-- Start of Reading passage --

Knowledge is power

CAPE teams up with Éducaloi to host tenants’ rights workshop

Knowledge is Power is the first of a three-part virtual workshop explaining the legal protections offered to renters in Québec. Photo: Matias Brunet-Kirk – NEWSFIRST 

Éducaloi and local housing advocacy organization Comité d’Action de Parc-Extension (CAPE) will be teaming up in early January to offer a workshop to tenants and renters outlining their housing rights and how they can effectively defend themselves when being threatened with eviction.

Knowledge is Power is the first of a three-part virtual workshop that will take place on Jan. 15. It will let participants take part in a seminar explaining the legal protections offered to renters in Québec as well as role-playing exercises to help them better prepare for potential interactions with their building owners.

According to CAPE, the objective behind the workshops is to give Parc-Extension residents and marginalized communities the knowledge and the tools to better defend themselves when they face threats of evictions, renovictions or unsafe and unhealthy living conditions.

The workshops will be hosted by Parc-Extension resident Rizwan Ahmad Khan, a law student and community organizer at CAPE, along with Alain Deschamps, a lawyer and plain language specialist at Éducaloi. 

Helping the community

Rizwan Ahmad Khan is a law student at l’Université du Québec à Montréal (UQAM) and has been volunteering with CAPE for approximately a year. With the support of Éducaloi, he has been organizing the workshop for several months now. 

“In Parc-Extension we have a very marginalized population. 60 percent of people here are from an immigration background. We have a lot of people who are refugees in the neighbourhood, we have a lot of foreign students also in the neighbourhood, and they don’t know their rights,” remarked Khan. 

“It’s easier for landlords to bully tenants, or just make them believe that what they’re saying is the truth,” continued Khan, explaining that the workshop would help dispel certain myths and educate tenants on what their rights truly are. 

The workshops will concentrate on giving practical experience to participants, by conducting role-playing exercises and simulations so tenants are prepared if confronted with a situation where they may face eviction or unsafe living conditions. 

Comité d’Action de Parc-Extension (CAPE) has long advocated for more protections for renters in Parc-Extension. Photo: CAPE 

Legal remedies

Lawyer and plain language specialist at Éducaloi Alain Deschamps will also host the event, explaining to participants what the law already offers and making it more understandable to everyday people.

“You have to be aware of your rights to be able to defend them,” noted Deschamps. He added that oftentimes, tenants didn’t know that they are entitled to stay in their apartment and to refuse rent increases. 

For example, Deschamps outlined that people have a fundamental right to stay in their apartments and are not obliged to move when their lease ends. “It automatically renews. So yes it ends, but you still have the right to stay,” he said.

“Our goal here is to give them a space in which they can learn and go through that first uncomfortable exercise of being like, ‘Well, how do I actually do this?’ and do it in a safe place where they’re well supported,” continued Deschamps.

“You have to be aware of your rights to be able to defend them,”

Housing crisis 

Parc-Extension is considered by many to be ground-zero for gentrification and the Montreal housing crisis. Over the past year, CAPE has flagged a growing number of evictions and renovictions in the area and a largescale increase in property values.

-- End of Reading passage --

* _Required tasks_:
• A. According to the article on the tenants' rights workshop, why will the workshops include role-playing exercises and simulations? Answer in one to three sentences.
• B. Decide whether each statement agrees with the article on the tenants' rights workshop, answering yes or no and quoting the words that settle it: (i) The first workshop will be held in person. (ii) Khan has volunteered with CAPE for about a year. (iii) Tenants in Québec must leave their apartment when their lease ends.
• C. From the article on the tenants' rights workshop, reproduce the passage from "CAPE teams up" up to and including "threatened with eviction.".

-- Start of Listed entries --

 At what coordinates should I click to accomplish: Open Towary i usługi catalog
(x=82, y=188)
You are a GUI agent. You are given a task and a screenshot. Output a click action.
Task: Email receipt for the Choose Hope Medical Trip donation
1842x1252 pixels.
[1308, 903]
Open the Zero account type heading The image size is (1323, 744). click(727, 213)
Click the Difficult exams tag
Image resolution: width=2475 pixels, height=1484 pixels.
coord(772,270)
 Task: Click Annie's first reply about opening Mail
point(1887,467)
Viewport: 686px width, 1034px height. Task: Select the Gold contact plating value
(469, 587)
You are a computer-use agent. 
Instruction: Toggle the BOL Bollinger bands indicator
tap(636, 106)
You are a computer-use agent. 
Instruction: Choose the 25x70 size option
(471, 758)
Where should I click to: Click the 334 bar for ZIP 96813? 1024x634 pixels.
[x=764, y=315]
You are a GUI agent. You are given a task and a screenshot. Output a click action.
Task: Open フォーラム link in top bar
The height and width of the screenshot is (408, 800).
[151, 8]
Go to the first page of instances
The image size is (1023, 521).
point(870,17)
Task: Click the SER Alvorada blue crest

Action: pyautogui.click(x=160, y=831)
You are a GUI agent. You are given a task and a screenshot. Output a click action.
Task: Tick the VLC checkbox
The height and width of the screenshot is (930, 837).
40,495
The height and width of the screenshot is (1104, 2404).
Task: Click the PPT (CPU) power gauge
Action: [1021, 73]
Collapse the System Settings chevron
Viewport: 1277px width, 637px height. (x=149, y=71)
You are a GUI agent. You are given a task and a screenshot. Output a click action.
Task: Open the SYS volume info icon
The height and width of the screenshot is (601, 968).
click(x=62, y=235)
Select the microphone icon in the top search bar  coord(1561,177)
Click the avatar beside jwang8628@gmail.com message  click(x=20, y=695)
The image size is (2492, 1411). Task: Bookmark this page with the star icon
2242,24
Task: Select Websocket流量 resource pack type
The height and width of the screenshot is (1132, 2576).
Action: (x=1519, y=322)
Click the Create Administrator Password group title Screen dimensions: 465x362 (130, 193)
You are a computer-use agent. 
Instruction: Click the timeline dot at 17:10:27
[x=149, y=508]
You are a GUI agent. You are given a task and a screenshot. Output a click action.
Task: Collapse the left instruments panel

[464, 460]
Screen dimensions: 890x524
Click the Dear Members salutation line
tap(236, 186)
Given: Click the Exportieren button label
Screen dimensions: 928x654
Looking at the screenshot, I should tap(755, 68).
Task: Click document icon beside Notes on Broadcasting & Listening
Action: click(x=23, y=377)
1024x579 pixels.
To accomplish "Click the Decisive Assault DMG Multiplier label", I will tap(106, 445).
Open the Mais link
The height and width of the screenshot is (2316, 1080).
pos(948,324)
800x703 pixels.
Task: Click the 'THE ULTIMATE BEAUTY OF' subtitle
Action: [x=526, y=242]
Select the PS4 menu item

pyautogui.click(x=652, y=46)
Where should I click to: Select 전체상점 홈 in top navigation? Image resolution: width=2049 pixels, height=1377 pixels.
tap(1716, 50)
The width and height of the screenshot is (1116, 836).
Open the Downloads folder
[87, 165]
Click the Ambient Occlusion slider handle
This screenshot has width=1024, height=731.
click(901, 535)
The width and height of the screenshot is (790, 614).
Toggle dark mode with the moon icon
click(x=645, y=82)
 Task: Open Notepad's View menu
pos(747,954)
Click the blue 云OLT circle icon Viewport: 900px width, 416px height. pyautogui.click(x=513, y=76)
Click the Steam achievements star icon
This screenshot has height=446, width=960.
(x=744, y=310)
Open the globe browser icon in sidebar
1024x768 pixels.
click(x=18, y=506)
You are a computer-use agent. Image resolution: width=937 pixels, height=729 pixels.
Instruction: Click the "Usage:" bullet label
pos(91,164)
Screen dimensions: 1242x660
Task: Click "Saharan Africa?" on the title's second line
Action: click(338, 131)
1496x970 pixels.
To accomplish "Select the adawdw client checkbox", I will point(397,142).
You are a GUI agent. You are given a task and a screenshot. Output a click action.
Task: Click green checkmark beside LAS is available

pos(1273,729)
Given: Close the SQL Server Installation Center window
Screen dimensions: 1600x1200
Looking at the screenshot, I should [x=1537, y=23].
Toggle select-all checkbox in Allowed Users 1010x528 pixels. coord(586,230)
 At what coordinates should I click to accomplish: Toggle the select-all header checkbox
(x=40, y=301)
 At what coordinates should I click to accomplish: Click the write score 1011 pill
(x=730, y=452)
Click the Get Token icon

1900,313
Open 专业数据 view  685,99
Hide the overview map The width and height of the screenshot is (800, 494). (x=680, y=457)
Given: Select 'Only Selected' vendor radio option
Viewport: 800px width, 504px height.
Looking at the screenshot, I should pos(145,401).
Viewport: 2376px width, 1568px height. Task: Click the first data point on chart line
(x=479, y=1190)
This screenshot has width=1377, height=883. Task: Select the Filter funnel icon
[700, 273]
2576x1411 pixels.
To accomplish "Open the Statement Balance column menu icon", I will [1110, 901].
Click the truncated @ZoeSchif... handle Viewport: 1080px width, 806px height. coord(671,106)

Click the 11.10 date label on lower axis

-- End of Listed entries --

* _Responses_:
• A. The workshops use role-playing and simulations so that tenants are prepared if they are confronted with a situation where they may face eviction or unsafe living conditions. The exercises are meant to help them get ready for possible interactions with their building owners.

• B.
(i) No: "Knowledge is Power is the first of a three-part virtual workshop"
(ii) Yes: "has been volunteering with CAPE for approximately a year"
(iii) No: "are not obliged to move when their lease ends"

• C.
CAPE teams up with Éducaloi to host tenants’ rights workshop

Knowledge is Power is the first of a three-part virtual workshop explaining the legal protections offered to renters in Québec. Photo: Matias Brunet-Kirk – NEWSFIRST 

Éducaloi and local housing advocacy organization Comité d’Action de Parc-Extension (CAPE) will be teaming up in early January to offer a workshop to tenants and renters outlining their housing rights and how they can effectively defend themselves when being threatened with eviction.